Function call: The developer just calls it. Blocks until completion, errors are due to bad parameters or a resource availability problem. They are handled with exceptions or return-code checks. Tests are also simple function calls. Operationally everything is, to borrow a phrase from aviation regarding non-retractable landing gear, "down and welded".

IPC: Architectually, and as a developer, you start worrying about your function as a resource. Is the IPC recipient running? It's possible it's not; that's probably treated as fatal and your code just returns an error to its caller. You're more likely to have a m:n pairing between caller and callee instances, so requests will go into a queue. Your code may still block, but with a timeout, which will be a fatal error. Or you might treat it as a co-routine, with the extra headaches of deferred errors. You probably won't do retries. Testing has some more headaches, with IPC resource initialization and tear-down. You'll have to test queue failures. Operations is also a bit more involved, with an additional resource that needs to be baby-sat, and co-ordinated with multiple consumers.

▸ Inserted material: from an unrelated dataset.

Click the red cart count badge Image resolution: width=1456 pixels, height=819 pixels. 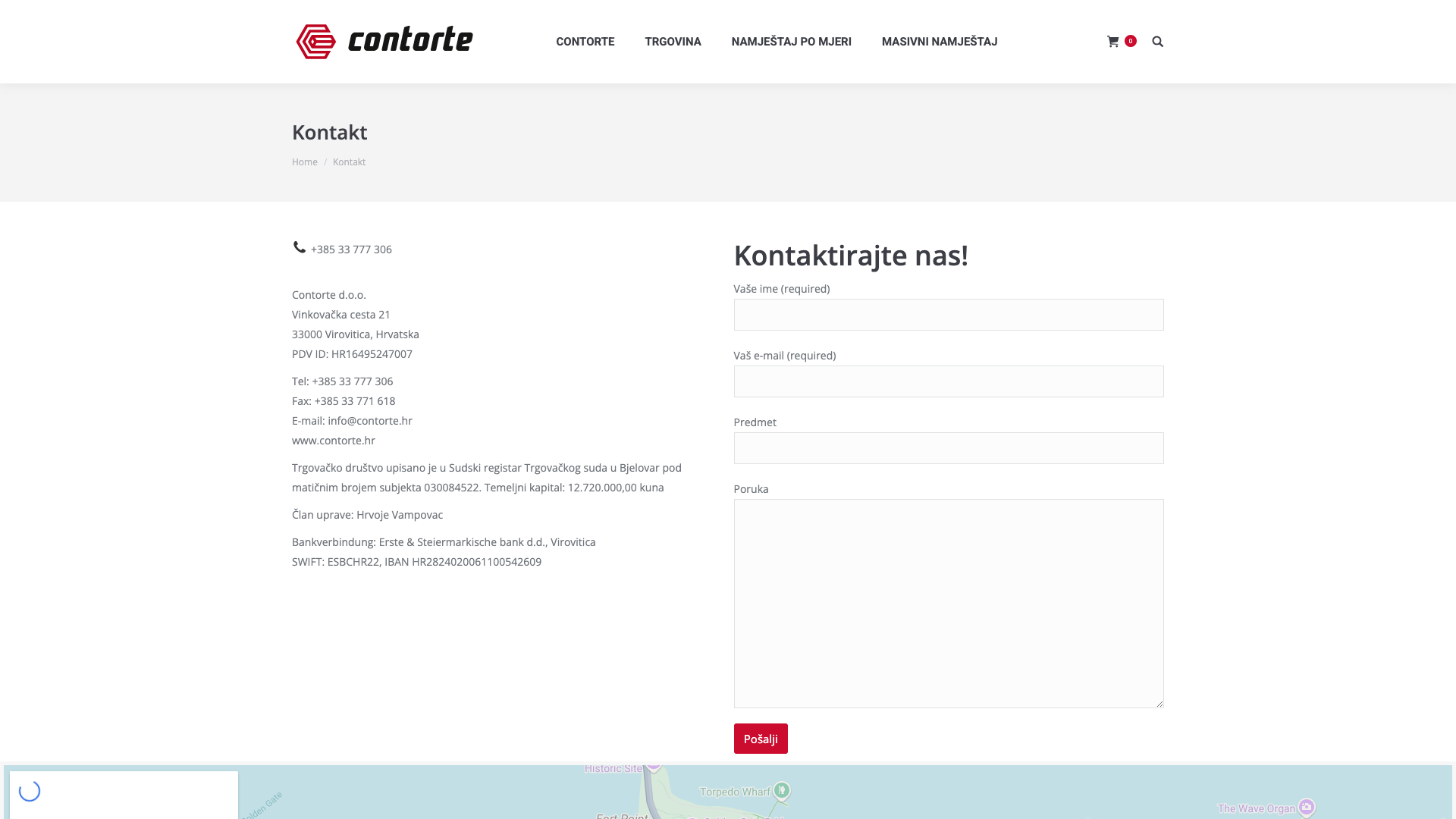coord(1131,41)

RPC: IPC headaches, but now you need to worry about lost messages, and messages processed but the acknowledgements were lost. Temporary failures need to be faced and re-tried. You will need to think in terms of "best effort", and continually make decisions about how that is managed. You'll be dealing with issues such as at-least-once delivery vs. at-most-once. Consistency issues will need to be addressed much more than with IPC, and they will be thornier problems. Resource availability awareness will seep into everything; application-level back-pressure measures _should_ be built-in. Treating RPC as simple blocking calls will be a continual temptation; if you or less-enlightened team members subcumb then you'll have all kinds of flaky issues. Emergent, system-wide behavior will rear its ugly head, and it will involve counter-intuitive interactions (such as bigger buffers reducing throughput). Testing now involves three non-trivial parts--your code, the called code, and the communications mechanisms. Operations gets to play with all kinds of fun toys to deploy, monitor, and balance usage.